The International Association of Athletics Federations (IAAF) has vehemently rejected the claim made by a media report that the association intends South African women's 800m Olympics champion Caster Semenya to be classified as a biological male during the hearing of her landmark case, next week.
In an official statement, IAAF clarified that they are not classifying any Differences of Sexual Development (DSD) athlete as male and are instead accepting their "legal sex without question".
The association, however, maintained that male level of testosterone in a DSD athlete can give undue advantage to them and "to preserve fair competition", they must "reduce their testosterone down to female levels before they compete at international level".
"The IAAF is not classifying any DSD (Differences of Sexual Development) athlete as male.

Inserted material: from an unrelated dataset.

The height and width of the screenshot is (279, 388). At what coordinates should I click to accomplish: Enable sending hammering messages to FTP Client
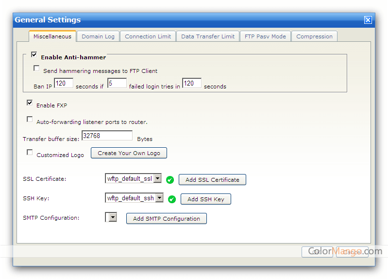36,69
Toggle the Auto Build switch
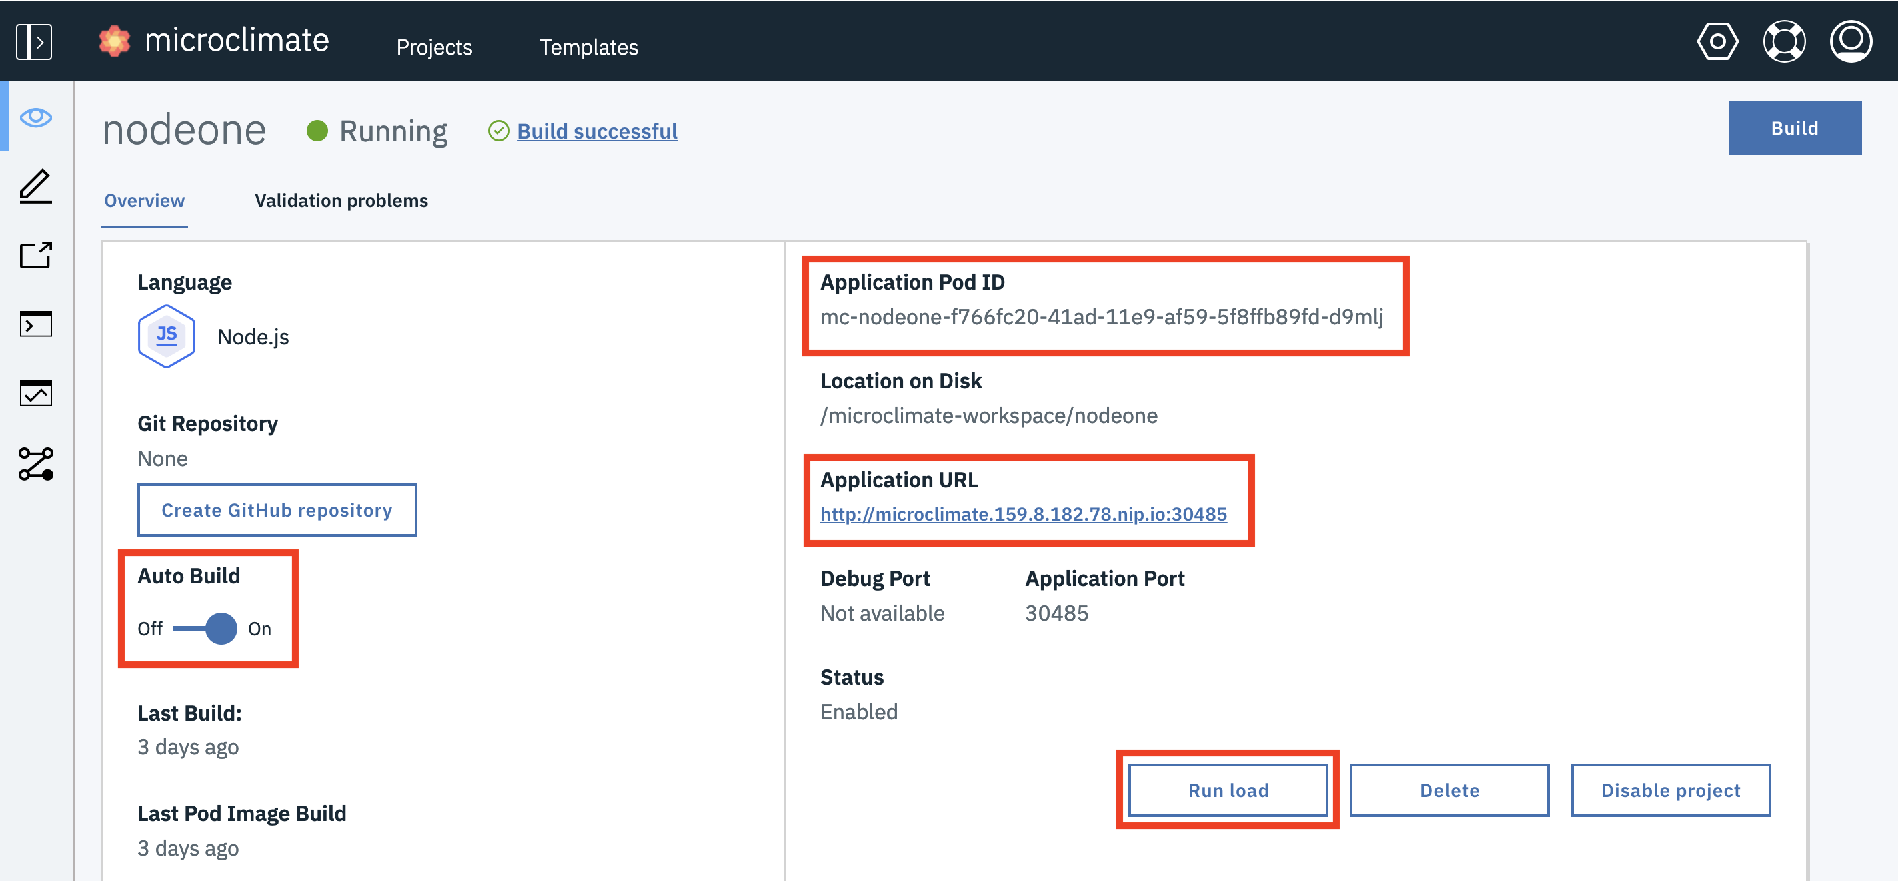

To the contrary, we accept their legal sex without question, and permit them to compete in the female category," IAAF said in a statement.
"However if a DSD athlete has testes and male levels of testosterone, they get the same increases in bone and muscle size and strength and increases in haemoglobin that a male gets when they go through puberty, which is what gives men such a performance advantage over women. Therefore, to preserve fair competition in the female category, it is necessary to require DSD athletes to reduce their testosterone down to female levels before they compete at international level," the statement added.
In April 2018, the IAAF announced its new rules targeting women who naturally produce unusually high levels of testosterone, arguing that hyper-androgynous competitors enjoy an unfair advantage.
The Athletics' governing body passed a ruling that a few female runners who naturally have high testosterone levels will have to race against men or change events unless they pop in medication.
Following the ruling, Semenya challenges IAAF rule and the matter is still pending with Court of Arbitration for Sport (CAS). If CAS ruled in favour of the IAAF, Semenya and other DSD athletes will have to reduce their testosterone levels to no greater than 5nmol/L for six months before competing in international events ranging from 400 metres to a mile.